William Ernest Moxon and his brother Thomas Frank Moxon had followed their older brother, an Anglican priest to Queensland in 1887 and immediately set about establishing successful businesses in coastal shipping and later the timber industry. By the time T.F. died in 1936, he was the owner of a large group of companies. Meanwhile W.E. was headhunted by the Adelaide Steamship Company and worked in Western Australia and then back in Brisbane by 1918.
As the 1920s progressed, they began to hear more about a much younger namesake, H.J. Moxon who was stirring up trouble on the waterfront from Cairns to Brisbane and further south. A hothead if ever there was one, a Communist no less.

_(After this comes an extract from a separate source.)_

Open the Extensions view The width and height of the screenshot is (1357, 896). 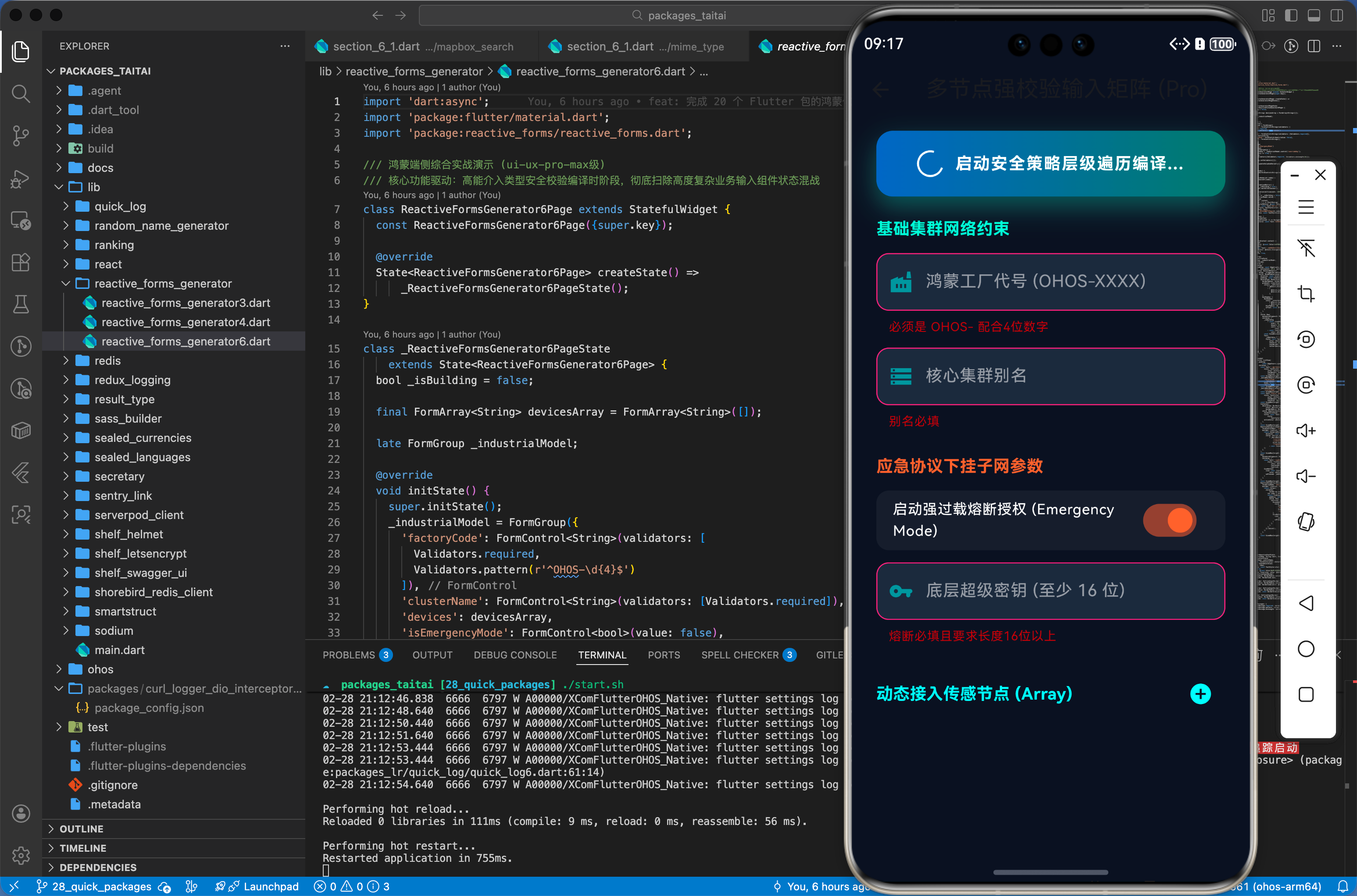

By this time Bert (Herbert John) Moxon was becoming one of Queensland’s dynamic leaders, working with J B Miles to consolidate and build branches in Brisbane and North Queensland. He worked to prevent a merger with the Labor Party in 1924 He was sent to Moscow in 1928 to attend meetings of the Third Comintern.
It was also during this time that Bert Moxon was advised to “get out of Cairns quickly”, only later learning that another person had been killed and found floating in the harbour (and incorrectly identified as Bert Moxon).
He also became a central figure in the lead up to the 1929 Queensland election by having “left” candidates successfully stand against Labor Party candidates.
There was no way that the other Moxon family wanted to be associated with Bert,
In the Brisbane Courier on 24 July 1928, the following public notice appeared:
Mr W.E. Moxon (Queensland Manager for the Adelaide Steamship Co. Ltd, Brisbane) who is well known in shipping and mercantile circles desires it to be known that he is not related to Mr. H.J. Moxon, who represented the Central Executive of the Communist Party of Australia in Soviet Russia recently, and who is now in Brisbane.
These days, descendants of the two different families (MX05 and MX27 trees in The Moxon Society) are friends on Facebook and have met each other socially. The Sydney descendants of each family also went to Fort Street Boys High School.
Quite a move to publish that notice, I wonder if his employers were behind it.